Many people think the process for applying for a business loan is the same as that of a personal loan. Whilst some of the same principles may apply, business loan applications tend to be more in-depth, not surprising given that they’re generally for larger amounts and therefore come with a much higher risk for lenders.
Lenders typically consider factors such as the length of time the business has been operating, profitability, cash flow, business credit rating and current assets. Therefore, it’s important to present your best case when applying.
How can I ensure success for my business loan application?
1) Create a compelling business plan.
A good business plan demonstrates to the lender that you understand your business model, the market in which your company operates and what it’s capable of achieving in the future, with the right funds.

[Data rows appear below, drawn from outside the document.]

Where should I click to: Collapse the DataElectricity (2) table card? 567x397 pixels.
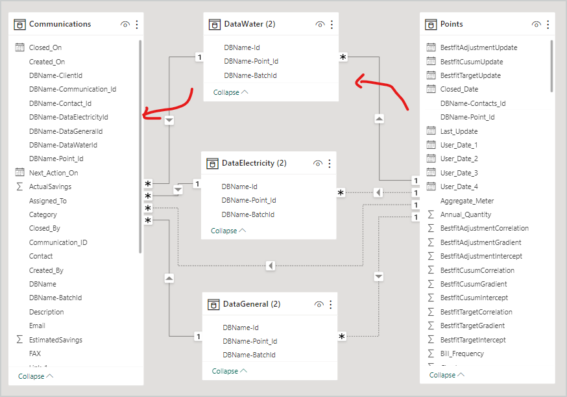tap(228, 231)
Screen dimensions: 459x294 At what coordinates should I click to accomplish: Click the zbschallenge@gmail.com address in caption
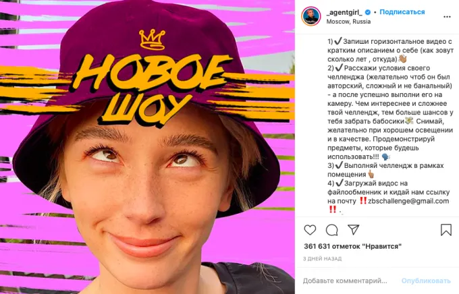pos(408,201)
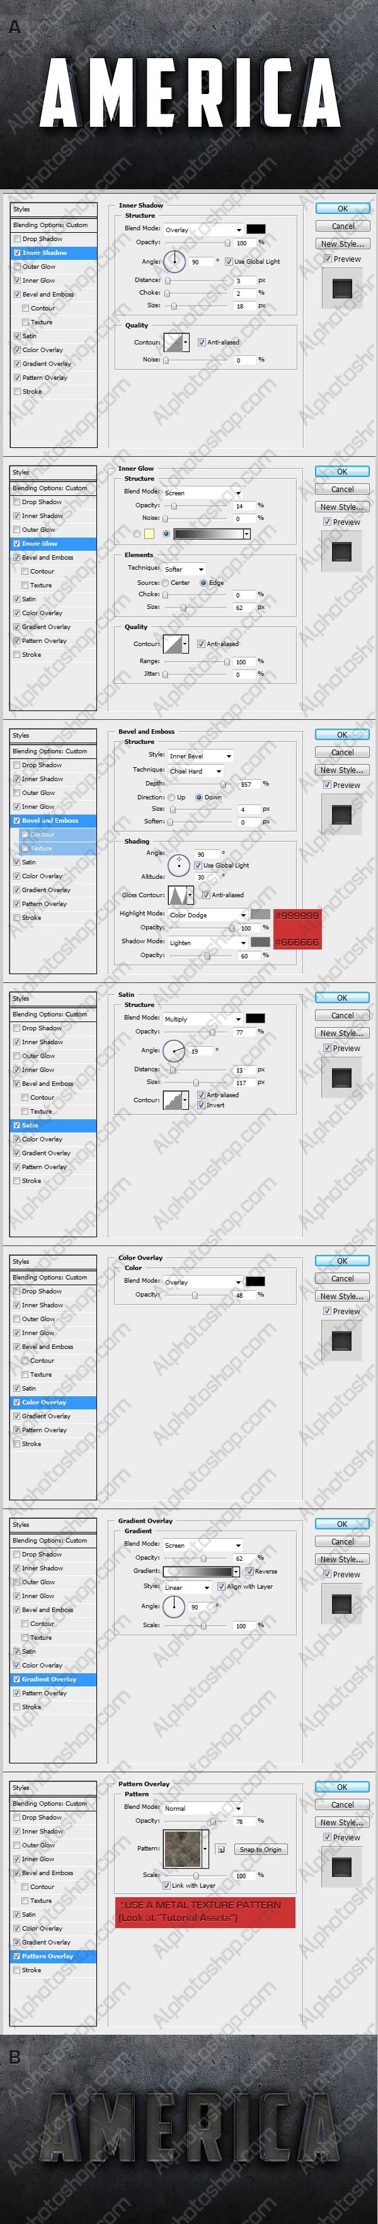Image resolution: width=378 pixels, height=2224 pixels.
Task: Click the Snap to Origin button
Action: point(260,1849)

Lenders will be interested in upcoming trends that might positively and negatively impact your profitability. Consider including information on your competitors and how you differentiate your business offering.

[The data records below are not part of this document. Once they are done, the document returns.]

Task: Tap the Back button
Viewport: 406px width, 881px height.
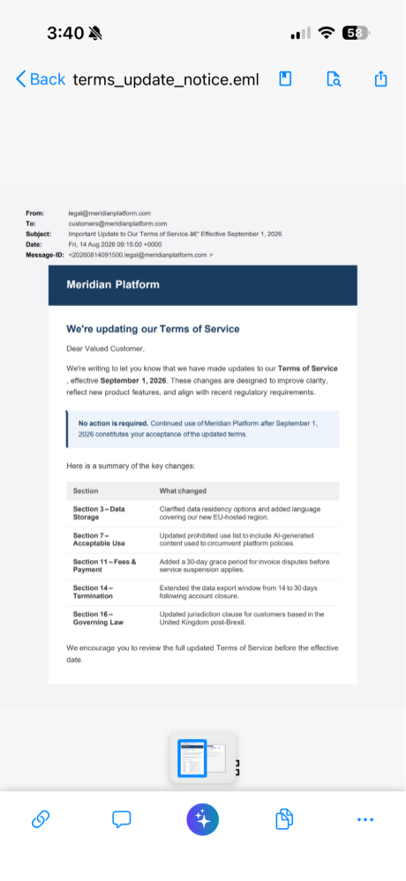Action: click(41, 79)

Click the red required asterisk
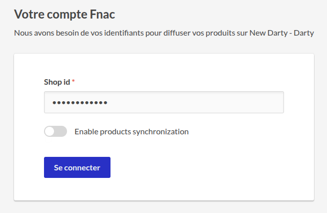tap(74, 81)
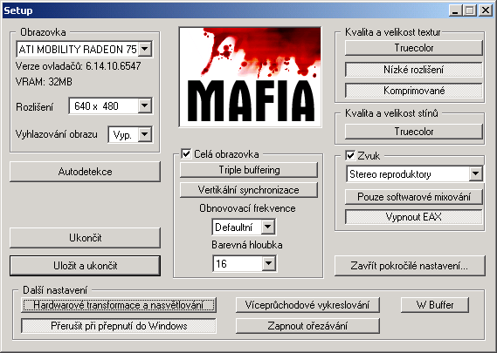Toggle the Komprimované texture option

click(414, 91)
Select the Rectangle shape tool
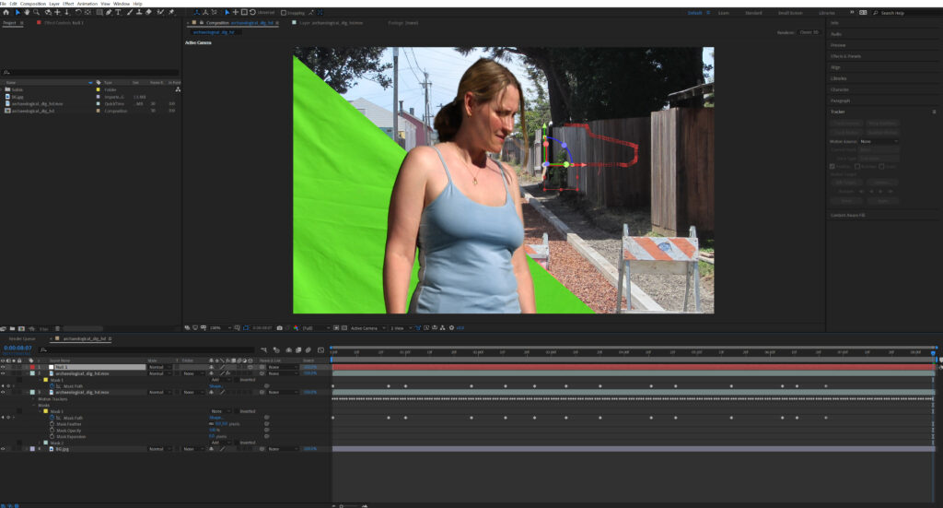Image resolution: width=943 pixels, height=508 pixels. click(98, 13)
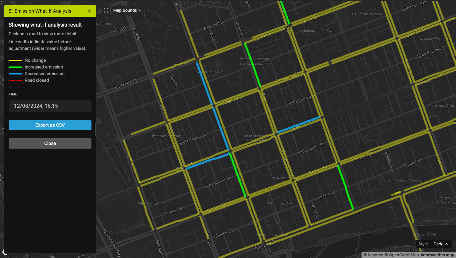Select the green Queen St segment near La Trobe St

tap(252, 65)
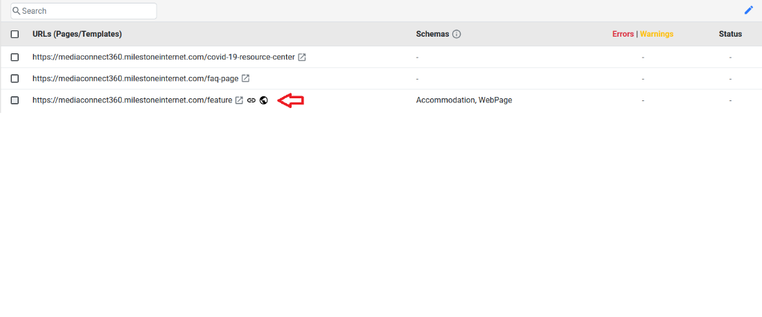Screen dimensions: 762x317
Task: Click the globe icon beside feature URL
Action: tap(263, 100)
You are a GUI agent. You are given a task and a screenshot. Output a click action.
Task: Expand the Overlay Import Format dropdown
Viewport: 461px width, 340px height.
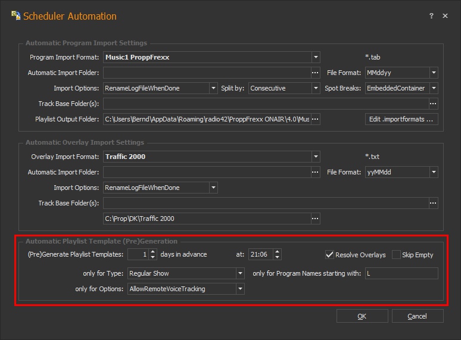pos(316,157)
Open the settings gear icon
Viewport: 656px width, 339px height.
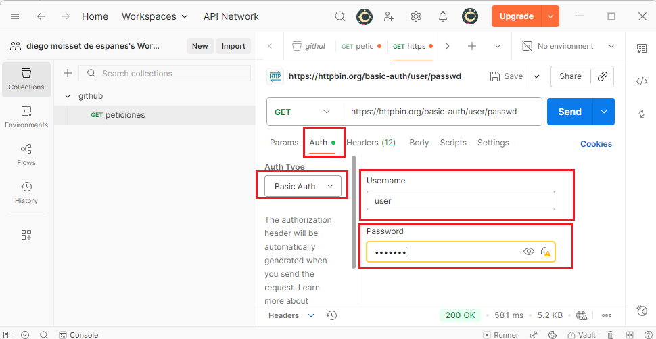click(x=416, y=16)
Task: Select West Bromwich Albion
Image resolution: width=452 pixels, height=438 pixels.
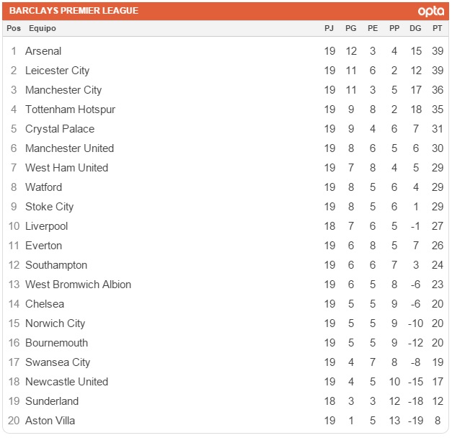Action: (78, 285)
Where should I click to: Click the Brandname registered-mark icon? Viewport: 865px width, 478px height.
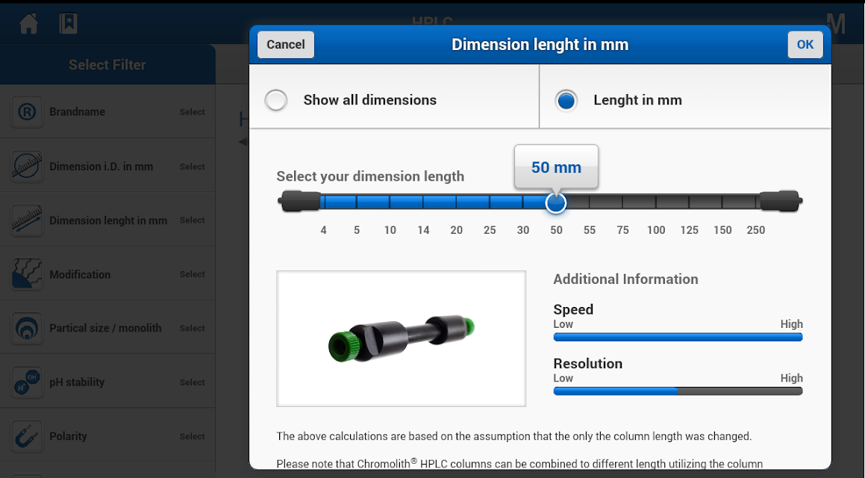[27, 112]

They’ll also want to know who runs the business, including the owners or directors and other key staff that are likely to impact growth. Having a good team behind you will demonstrate how well your business can react to unforeseen circumstances or business demands.
You’ll need to include your business’ historical and projected financial information and demonstrate what the loan will be used for, and how it will be repaid. Lenders will need to know you have clear goals in place for the growth of the business, and in what timescales.
Be sure to include information about your current assets and liabilities, an executive summary and table of contents, plus appendices where relevant such as charts or graphs, marketing material or product information.
2) Get your paperwork in order.
Not every lender has the same criteria, however, typically they’ll expect you to provide the following paperwork:
- Business tax returns
- Business profit and loss statements and balance sheets
- Minimum two years’ worth of business bank statements
- Personal tax returns for the business owners
- Personal assets and liabilities
- Proof of address and ID
Lenders may also ask business owners to take out insurance to ensure the loan is repaid in the event of injury, illness, or death.
3) Know your lenders.
Most lenders provide details about their products and eligibility criteria on their websites. Before making an application it’s good practice to do your research. Certain lenders may be better suited to your business type or industry or have more favourable criteria.
If you don’t have time to do the research yourself, using a broker can be an easier way to apply. In fact, out of the hundreds of commercial lenders in the UK, around 50% of these only accept applications from a broker. Brokers will know the application process inside out and also provide you with invaluable knowledge about lenders’ requirements.
4) Understand the detail.
Loan applications are often rejected because business owners do not have a clear vision for their company or fail to understand the numbers.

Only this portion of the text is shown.